Das Bundesverfassungsgericht unterstrich mit einem umstrittenen Urteil Ende 2014 erneut die Bedeutung des Selbstbestimmungsrechts der Religionsgemeinschaften (auch wenn das Grundgesetz, Art. 137 nur von einem "Selbstverwaltungsrecht" spricht). Damit könnte der Eindruck entstehen, das Verhältnis der Religionsfreiheit der beiden großen Kirchen in Deutschland zu den individuellen Grund- und Menschenrechten ihrer Mitarbeitenden sei abschließend zugunsten der kirchlichen Position geklärt.

"Das ist jedoch nicht der Fall. Das Gericht hob ebenso die Notwendigkeit hervor, die widerstreitenden Rechtspositionen ergebnisoffen abzuwägen" heißt es in der Einleitung zu einem aktuellen Paper des Deutschen Institutes für Menschenrechte.
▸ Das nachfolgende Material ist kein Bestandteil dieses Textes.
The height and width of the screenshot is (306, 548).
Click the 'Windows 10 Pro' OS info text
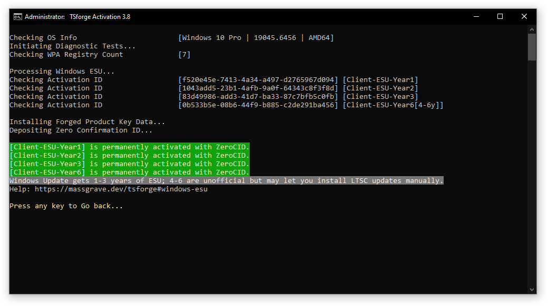pyautogui.click(x=211, y=38)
Das Policy Paper "Kirchliches Selbstbestimmungsrecht und individuelles Arbeitsrecht - eine menschenrechtliche Bewertung" von Sebastian Müller fordert dazu auf, in Deutschland das Verhältnis zwischen dem kirchlichen Selbstbestimmungsrecht und den individuellen Menschenrechten der Beschäftigten und der Bewerberinnen und Bewerber neu auszutarieren.
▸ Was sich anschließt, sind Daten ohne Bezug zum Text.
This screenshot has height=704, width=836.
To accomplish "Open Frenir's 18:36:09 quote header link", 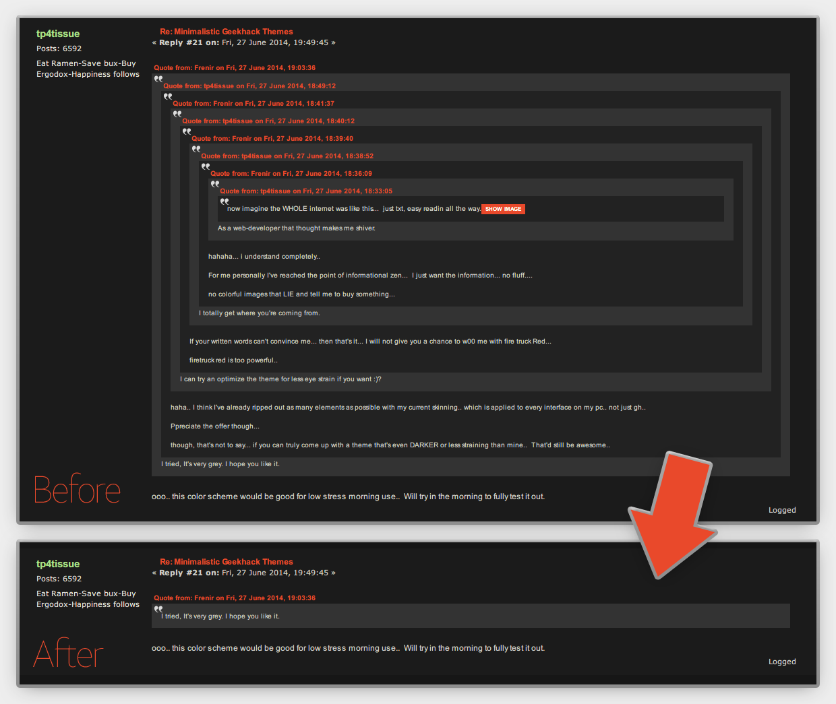I will click(291, 173).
In der Zusammenfassung des Artikel heißt es: "Die beiden großen Kirchen können vor dem Hintergrund ihres Ethos und ihrer religiösen Überzeugungen den Zugang zu einem Beschäftigungsverhältnis sowie die Loyalitätspflichten während eines Anstellungsverhältnisses selbst bestimmen. Das ist Teil der korporativen Dimension der Religionsfreiheit und als Selbstbestimmungsrecht der Religionsgemeinschaft grund- und menschenrechtlich verankert."
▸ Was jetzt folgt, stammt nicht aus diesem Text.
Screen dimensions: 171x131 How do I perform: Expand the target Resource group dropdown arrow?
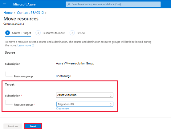(x=111, y=104)
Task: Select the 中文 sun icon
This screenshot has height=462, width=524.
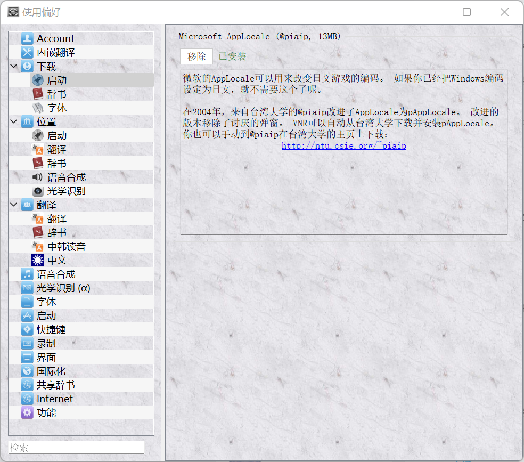Action: (38, 260)
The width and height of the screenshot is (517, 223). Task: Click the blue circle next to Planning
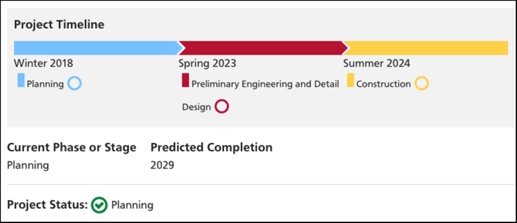[x=74, y=83]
Für den Autoren des Papers zeigen Entwicklungen innerhalb der kirchlichen Träger und die Debatten um die Grundordnungen, "dass die Kirchen daran arbeiten, Loyalitätspflichten und die Lebenswirklichkeit sowie die individuellen Menschenrechte mehr und mehr in Einklang zu bringen." Das löst allerdings noch längst nicht das bestehende "Spannungsverhältnis zwischen dem kirchlichen Selbstbestimmungsrecht und den individuellen Menschenrechten" auf.

"Die eigene Religion und Weltanschauung, die sexuelle Orientierung oder der Wunsch, nach einer gescheiterten Ehe wieder zu heiraten, können eine Anstellung damit ausschließen oder – je nach Fallgestaltung - eine Kündigung nach sich ziehen. Hierbei stehen dem menschenrechtlich fundierten Selbstbestimmungsrecht der beiden großen Kirchen die individuellen Menschenrechte gegenüber."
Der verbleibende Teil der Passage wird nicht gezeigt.